[Saved entries]
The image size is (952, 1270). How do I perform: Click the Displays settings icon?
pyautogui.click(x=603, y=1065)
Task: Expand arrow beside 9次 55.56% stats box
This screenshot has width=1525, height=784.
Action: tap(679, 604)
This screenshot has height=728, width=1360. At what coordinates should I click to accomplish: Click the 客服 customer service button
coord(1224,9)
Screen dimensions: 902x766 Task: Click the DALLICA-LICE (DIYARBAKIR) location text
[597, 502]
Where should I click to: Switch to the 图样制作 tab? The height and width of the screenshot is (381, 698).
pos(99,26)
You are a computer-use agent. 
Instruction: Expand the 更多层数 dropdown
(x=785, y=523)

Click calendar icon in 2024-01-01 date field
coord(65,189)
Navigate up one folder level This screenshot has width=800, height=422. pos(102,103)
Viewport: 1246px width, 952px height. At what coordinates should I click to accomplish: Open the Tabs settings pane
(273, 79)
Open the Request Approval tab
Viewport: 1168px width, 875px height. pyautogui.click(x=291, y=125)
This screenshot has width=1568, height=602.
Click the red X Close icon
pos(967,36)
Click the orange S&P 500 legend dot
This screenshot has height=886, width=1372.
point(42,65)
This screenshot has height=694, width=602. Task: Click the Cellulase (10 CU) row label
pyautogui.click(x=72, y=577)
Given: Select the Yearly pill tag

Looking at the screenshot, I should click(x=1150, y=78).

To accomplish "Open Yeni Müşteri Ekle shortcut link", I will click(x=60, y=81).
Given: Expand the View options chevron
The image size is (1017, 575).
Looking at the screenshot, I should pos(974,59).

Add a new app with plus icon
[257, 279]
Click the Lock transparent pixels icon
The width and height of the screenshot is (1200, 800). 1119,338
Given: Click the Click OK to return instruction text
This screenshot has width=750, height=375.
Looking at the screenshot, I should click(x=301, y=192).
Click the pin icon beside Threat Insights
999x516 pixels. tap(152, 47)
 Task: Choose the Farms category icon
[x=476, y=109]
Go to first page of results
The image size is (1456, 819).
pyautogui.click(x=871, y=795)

GIVEN PROBLEM:
Count the lines in the items above that contain the string "beside". Give only the number.

EXPECTED OUTPUT:
2